Saturday, December 10, 2011

Model accuracy vs. model reliability

In previous posts, we looked at cross-validation and bootstrapping in the context of regression. Cross-validation and bootstrapping are similar in that both involve resampling the data and then fitting a model of interest. In cross-validation, we fit a model of interest to a subset of the data and then evaluate how well the model predicts the remaining data. In bootstrapping, we create bootstrap samples by drawing with replacement from the original data and then fit a model of interest to each bootstrap sample. However, despite this superficial similarity, the two methods have fundamentally different purposes: cross-validation quantifies the accuracy of a model whereas bootstrapping quantifies the reliability of a model.

CODE

% Let's distill the distinction between accuracy and reliability
% down to its core and look at a very simple example.
figure(999); clf; hold on;
h1 = scatter(1,7,'ro');
h2 = scatter(1,4,'bo');
h3 = errorbar2(1,4,1,'v','b-');
axis([0 2 0 12]);
legend([h1 h2 h3],{'True model' 'Estimated model' 'Error bars'});
ylabel('Value');
set(gca,'XTick',[]);

% In this example, we have a single number indicated by the red dot,
% and we are trying to match this number with a model. Through some
% means we have estimated a specific model, and the prediction of the
% model is indicated by the blue dot. Moreover, through some means we
% have estimated error bars on the model's prediction, and this is
% indicated by the blue line.

% Now let's consider the accuracy and reliability of the estimated
% model. The accuracy of the model corresponds to how far the
% estimated model is away from the true model. The reliability
% of the model corresponds to how variable the estimated model is.
h4 = drawarrow([1.3 4.5],[1.03 4.52],'k-',[],10);
h5 = text(1.33,4.5,'Reliability');
h6 = plot([.95 .9 .9 .95],[7 7 4 4],'k-');
h7 = text(.88,5.5,'Accuracy','HorizontalAlignment','Right');

% Accuracy and reliability are not the same thing, although they do bear
% certain relationships to one another. For example, if reliability is
% low, then it is likely that accuracy is low. (Imagine that the error bar
% on a given model is very large. Then, we would expect that any given
% estimate of the model would be not well matched to the true model.)
% Conversely, if accuracy is high, then it is likely that reliability
% is also high. (If a model estimate predicts responses extremely
% well, then it is likely that the parameters of the model are well
% estimated.)
%
% However, an important case to keep in mind is that it is possible for a
% model to have high reliability but low accuracy. To see how this can
% occur, let's examine each possible configuration of accuracy and
% reliability.

============================================================

# [WHAT THIS EXERCISE ASKS]
a) In the post on model accuracy and reliability, rewrite the part starting with "Saturday, December 10, 2011" and going on through "of a model.", changing "bootstrapping" to "the bootstrap" everywhere it occurs.
b) Write what comes next in the post on model accuracy and reliability, picking up right after its final sentence.

# [RAW DATA]
============================================================

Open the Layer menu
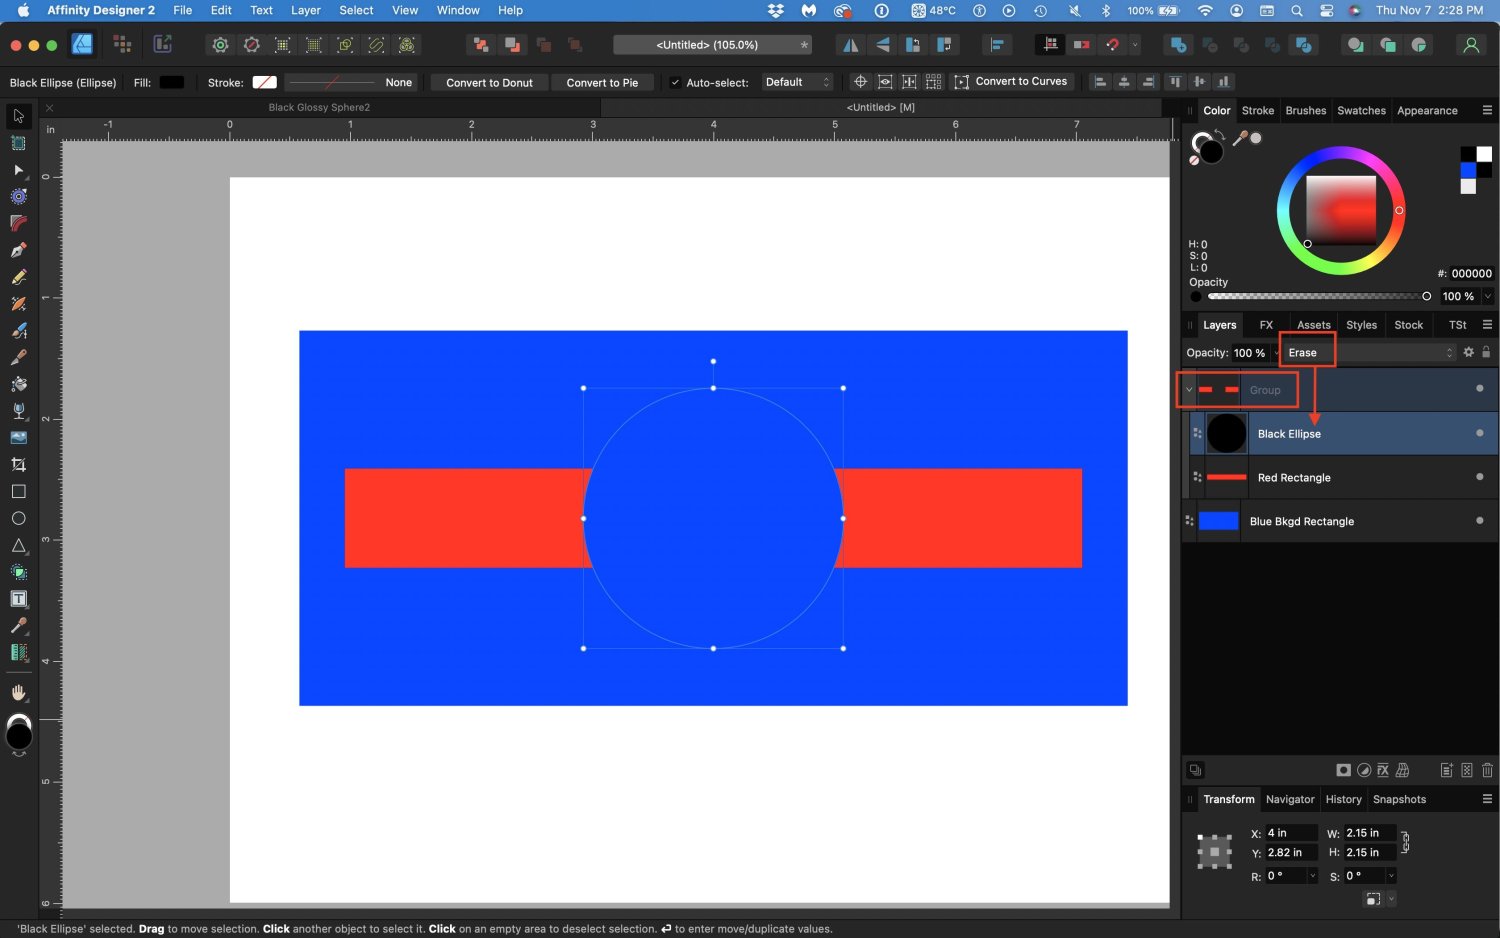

============================================================

# [FINAL RESULTS]
a)
Saturday, December 10, 2011

Model accuracy vs. model reliability

In previous posts, we looked at cross-validation and the bootstrap in the context of regression. Cross-validation and the bootstrap are similar in that both involve resampling the data and then fitting a model of interest. In cross-validation, we fit a model of interest to a subset of the data and then evaluate how well the model predicts the remaining data. In the bootstrap, we create bootstrap samples by drawing with replacement from the original data and then fit a model of interest to each bootstrap sample. However, despite this superficial similarity, the two methods have fundamentally different purposes: cross-validation quantifies the accuracy of a model whereas the bootstrap quantifies the reliability of a model.

b)
% CASE 1: MODEL IS RELIABLE AND ACCURATE.
%   In this case, there are enough data to obtain good estimates of
%   the parameters of the model, and the model is a good description
%   of the data. Let's see an example (quadratic model fitted to
%   quadratic data).
x = rand(1,100)*14 - 8;
y = -x.^2 + 2*x + 4 + 6*randn(1,100);
rec = fitprfstatic([x.^2; x; ones(1,length(x))]',y',0,0,[],100,[],[],[],@calccod);
figure(998); clf; hold on;
h1 = scatter(x,y,'k.');
ax = axis;
xx = linspace(ax(1),ax(2),100);
X = [xx.^2; xx; ones(1,length(xx))]';
modelfits = [];
for p=1:size(rec.params,1)
modelfits(p,:) = X*rec.params(p,:)';
end
mn = median(modelfits,1);
se = stdquartile(modelfits,1,1);
h2 = errorbar3(xx,mn,se,'v',[.8 .8 1]);
h3 = plot(xx,mn,'b-');
h4 = plot(xx,-xx.^2 + 2*xx + 4,'r-');
uistack(h1,'top');
xlabel('x'); ylabel('y');
legend([h1 h4 h3 h2],{'Data' 'True model' 'Estimated model' 'Error bars'});
title('Model is reliable and accurate');

% CASE 2: MODEL IS RELIABLE BUT INACCURATE.
%   In this case, there are enough data to obtain good estimates of
%   the parameters of the model, but the model is a bad description
%   of the data. Let's see an example (linear model fitted to
%   quadratic data).
x = rand(1,100)*10 - 5;
y = x.^2 - 3*x + 4 + 1*randn(1,100);
rec = fitprfstatic([x; ones(1,length(x))]',y',0,0,[],100,[],[],[],@calccod);
figure(997); clf; hold on;
h1 = scatter(x,y,'k.');
ax = axis;
xx = linspace(ax(1),ax(2),100);
X = [xx; ones(1,length(xx))]';
modelfits = [];
for p=1:size(rec.params,1)
modelfits(p,:) = X*rec.params(p,:)';
end
mn = median(modelfits,1);
se = stdquartile(modelfits,1,1);
h2 = errorbar3(xx,mn,se,'v',[.8 .8 1]);
h3 = plot(xx,mn,'b-');
h4 = plot(xx,xx.^2 - 3*xx + 4,'r-');
uistack(h1,'top');
xlabel('x'); ylabel('y');
legend([h1 h4 h3 h2],{'Data' 'True model' 'Estimated model' 'Error bars'});
title('Model is reliable but inaccurate');

% CASE 3: MODEL IS UNRELIABLE BUT ACCURATE.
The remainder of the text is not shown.